More likely, there were no takers for a 31-year-old running back coming off his worst professional season.
“Last year, I don't fault LeSean,” Beane said. “I think our offense just never got in a rhythm for a lot of reasons. You can put some of that on me. Probably a lot of it. We weren't good enough up front, and it kind of snowballed from there. Hence the moves that we did this offseason. I really thought LeSean earned the right to come back in here and compete. I appreciate what he did up until today. I've got nothing but positive things to say about LeSean McCoy.
Beane said that McCoy’s age didn’t factor into their decision.
“I don't get caught up into that. I know 30 is that number, especially for running backs, that people, especially in the analytics world, throw up a firestorm about,” he said. “I just try and grade the players.”
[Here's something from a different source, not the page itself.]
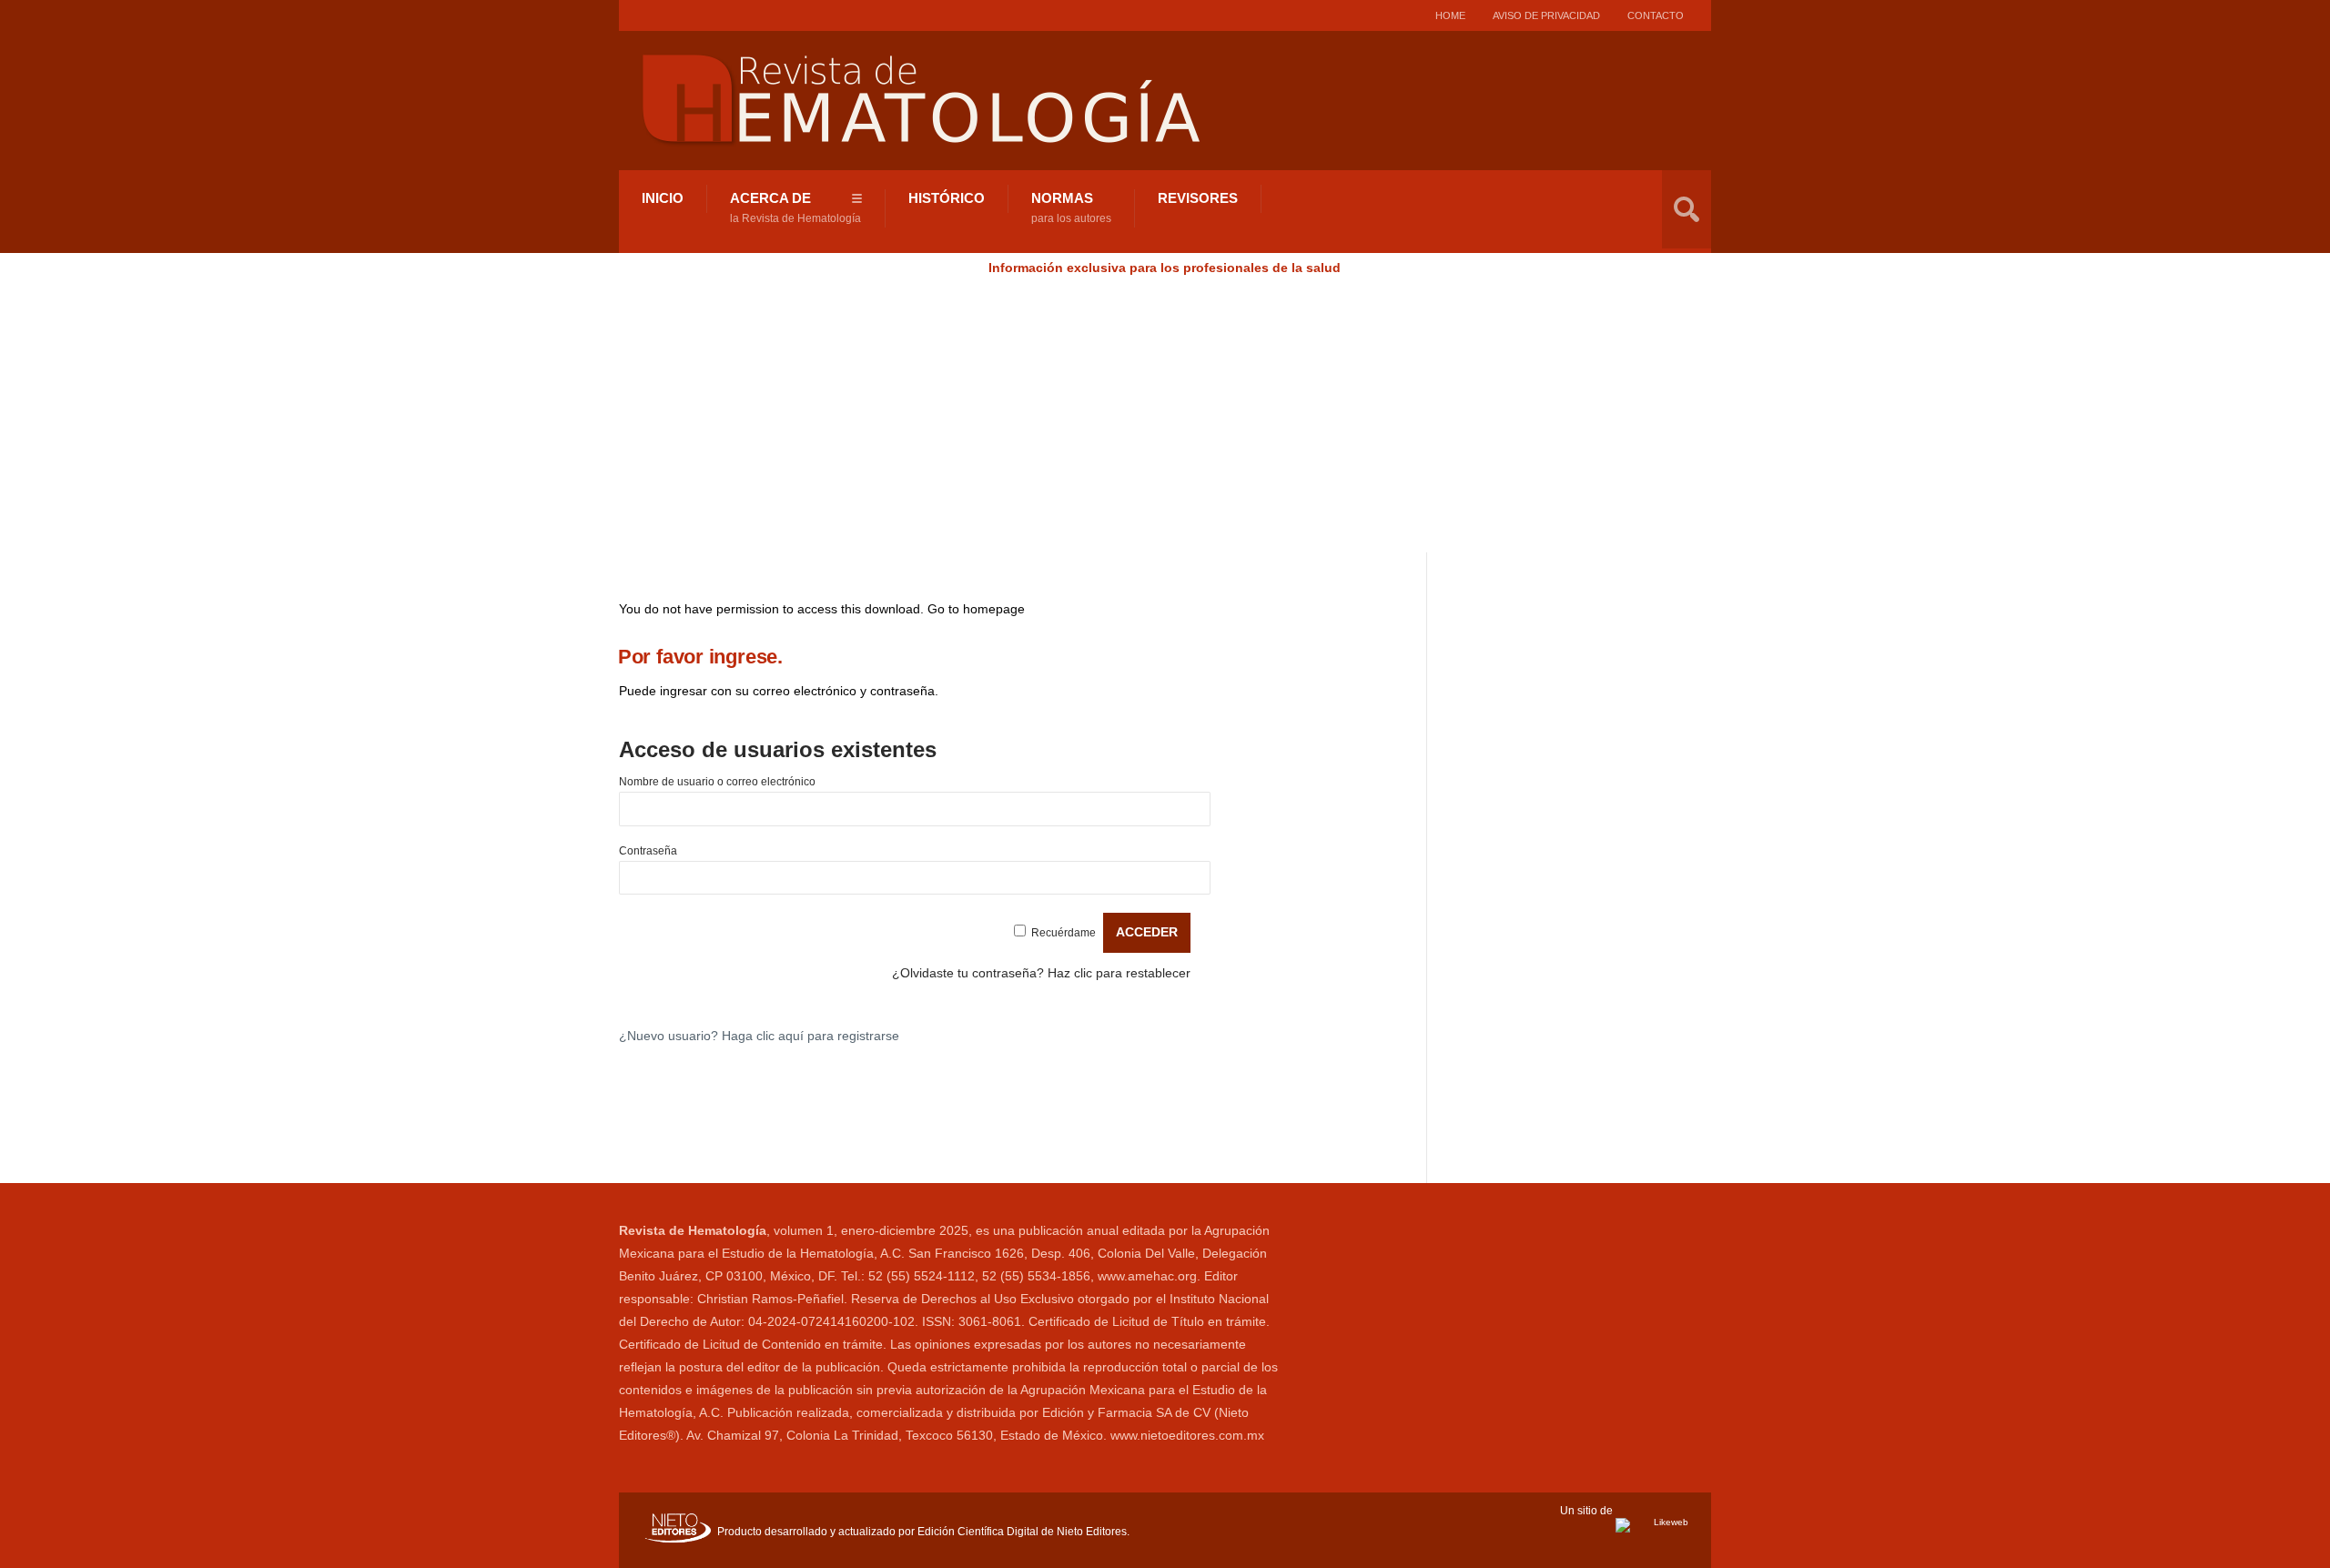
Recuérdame (1063, 932)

That was proven when he signed Gore, 36, to a one-year deal.
“It's not like I was extending a guy that's 30-something years old to a three- or four-year deal,” Beane said. “You're talking about him and Frank, both were on one-year deals. You take it one year at a time when you're on a one-year deal. There was every bit of chance that we kept both those guys. It was never where I was going in saying that we're only going to keep one of the 30-year-old backs. There was a lot of scenarios where we kept them both.”
McCoy's best season in Buffalo came in 2016, when he rushed for 1,267 yards and 13 touchdowns on 234 carries – a career-best 5.4 yards per rush. The following year, he gained 1,138 yards on 287 carries, helping the Bills to a 9-7 record and a playoff berth – ending a 17-year postseason drought that was the longest in North American professional sports.
Off the field, McCoy's tenure with the Bills was eventful. Shortly after being traded to Buffalo, he intimated that race was a contributing factor in former Eagles coach Chip Kelly's decision to move on from certain players. McCoy was also involved in bar brawl in Philadelphia in 2016. He recently had to pay $55,000 to an off-duty Philadelphia police officer who was injured in the incident.
Last summer, McCoy was at the center of explosive allegations made by a friend of his ex-girlfriend, Delicia Cordon. McCoy was accused of physically abusing not only Cordon, but also his son and dog. He has denied the allegations, and an NFL investigation into the matter continues.